§ **Set task**
Continue the management discussion of RCM's financial condition and results from the point where it stops.

§ **Source document**
'''

MANAGEMENT’S DISCUSSION AND ANALYSIS OF FINANCIAL CONDITION AND RESULTS OF OPERATIONS (CONTINUED)

Overview

RCM participates in a market that is cyclical in nature and sensitive to economic changes.  As a result, the impact of economic changes on revenues and operations can be substantial, resulting in significant volatility in the Company’s financial performance.

The Company experienced an increase in revenues of 15.6% during the thirty-nine week period ended September 27, 2014 as compared to the comparable prior year period.   The Engineering, Information Technology and Specialty Healthcare segments experienced growth of 21.1%, 6.5% and 22.1%, respectively. The Company is optimistic that overall results for the remaining quarter of fiscal 2014 should remain favorable as compared to the comparable prior year period.

The Company believes it has developed and assembled an attractive portfolio of capabilities, established a proven record of performance and credibility and built an efficient pricing structure.  The Company is committed to optimizing its business model as a single-source premier provider of business and technology solutions with a strong vertical focus offering an integrated suite of services through a global delivery platform.
 
The Company believes that most companies recognize the importance of advanced technologies and business processes to compete in today’s business climate.  However, the process of designing, developing and implementing business and technology solutions is becoming increasingly complex.  The Company believes that many businesses today are focused on return on investment analysis in prioritizing their initiatives.  This has had an adverse impact on spending by current and prospective clients for many emerging new solutions.

'''

§ **Extracted information**
'''

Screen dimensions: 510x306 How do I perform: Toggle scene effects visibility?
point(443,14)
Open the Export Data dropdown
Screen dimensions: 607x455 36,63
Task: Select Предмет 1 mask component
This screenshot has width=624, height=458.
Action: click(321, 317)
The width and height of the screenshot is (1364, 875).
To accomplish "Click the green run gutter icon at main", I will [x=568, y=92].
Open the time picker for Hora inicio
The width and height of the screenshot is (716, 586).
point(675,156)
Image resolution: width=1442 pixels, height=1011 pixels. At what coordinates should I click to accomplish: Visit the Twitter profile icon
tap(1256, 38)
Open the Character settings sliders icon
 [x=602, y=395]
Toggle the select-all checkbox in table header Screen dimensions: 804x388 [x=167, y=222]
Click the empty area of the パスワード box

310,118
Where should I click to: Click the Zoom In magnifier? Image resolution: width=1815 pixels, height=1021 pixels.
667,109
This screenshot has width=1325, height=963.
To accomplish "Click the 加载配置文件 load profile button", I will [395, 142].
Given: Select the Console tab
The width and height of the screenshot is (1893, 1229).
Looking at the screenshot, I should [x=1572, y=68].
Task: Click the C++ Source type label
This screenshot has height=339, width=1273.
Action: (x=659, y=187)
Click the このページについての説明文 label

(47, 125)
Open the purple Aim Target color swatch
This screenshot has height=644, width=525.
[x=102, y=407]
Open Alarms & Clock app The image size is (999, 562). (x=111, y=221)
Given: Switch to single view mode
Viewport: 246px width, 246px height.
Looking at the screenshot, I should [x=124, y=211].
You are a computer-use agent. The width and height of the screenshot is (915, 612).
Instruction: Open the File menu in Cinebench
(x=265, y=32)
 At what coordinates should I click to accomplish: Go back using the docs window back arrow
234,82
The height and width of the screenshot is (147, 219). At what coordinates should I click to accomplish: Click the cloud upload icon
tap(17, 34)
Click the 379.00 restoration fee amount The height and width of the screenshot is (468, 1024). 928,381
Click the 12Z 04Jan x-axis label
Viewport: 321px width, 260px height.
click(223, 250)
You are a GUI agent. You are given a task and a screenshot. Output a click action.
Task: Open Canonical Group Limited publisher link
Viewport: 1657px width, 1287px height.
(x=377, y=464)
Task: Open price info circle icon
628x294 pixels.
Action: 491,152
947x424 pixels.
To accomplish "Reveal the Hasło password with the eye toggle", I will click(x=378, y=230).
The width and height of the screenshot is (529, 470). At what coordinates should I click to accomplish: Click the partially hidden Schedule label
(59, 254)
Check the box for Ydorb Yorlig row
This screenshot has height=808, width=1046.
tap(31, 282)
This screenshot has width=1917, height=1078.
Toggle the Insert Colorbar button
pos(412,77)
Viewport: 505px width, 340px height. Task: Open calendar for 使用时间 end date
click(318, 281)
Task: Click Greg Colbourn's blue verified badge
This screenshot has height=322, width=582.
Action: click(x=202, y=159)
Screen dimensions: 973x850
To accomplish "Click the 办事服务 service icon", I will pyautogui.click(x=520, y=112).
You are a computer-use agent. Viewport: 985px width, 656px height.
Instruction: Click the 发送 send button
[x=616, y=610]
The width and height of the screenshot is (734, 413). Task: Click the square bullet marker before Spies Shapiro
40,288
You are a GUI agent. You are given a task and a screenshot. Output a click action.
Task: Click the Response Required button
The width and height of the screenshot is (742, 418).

'''

§ **Result of this task**
Nonetheless, the Company continues to believe that businesses must implement more advanced information technology and engineering solutions to upgrade their systems, applications and processes so that they can maximize their productivity and optimize their performance in order to maintain a competitive advantage.  Although working under budgetary, personnel and expertise constraints, companies are driven to support increasingly complex systems, applications and processes of significant strategic value.  This has given rise to a demand for outsourcing.  The Company believes that its current and prospective clients are continuing to evaluate the potential for outsourcing business critical systems, applications and processes.

The Company provides project management and consulting services, which are billed based on either agreed-upon fixed fees or hourly rates, or a combination of both.  The billing rates and profit margins for project management and solutions services are generally higher than those for professional consulting services.  The Company generally endeavors to expand its sales of higher margin solutions and project management services.  The Company also realizes revenues from client engagements that range from the placement of contract and temporary technical consultants to project assignments that entail the delivery of end-to-end solutions.  These services are primarily provided to the client at hourly rates that are established for each of the Company’s consultants based upon their skill level, experience and the type of work performed.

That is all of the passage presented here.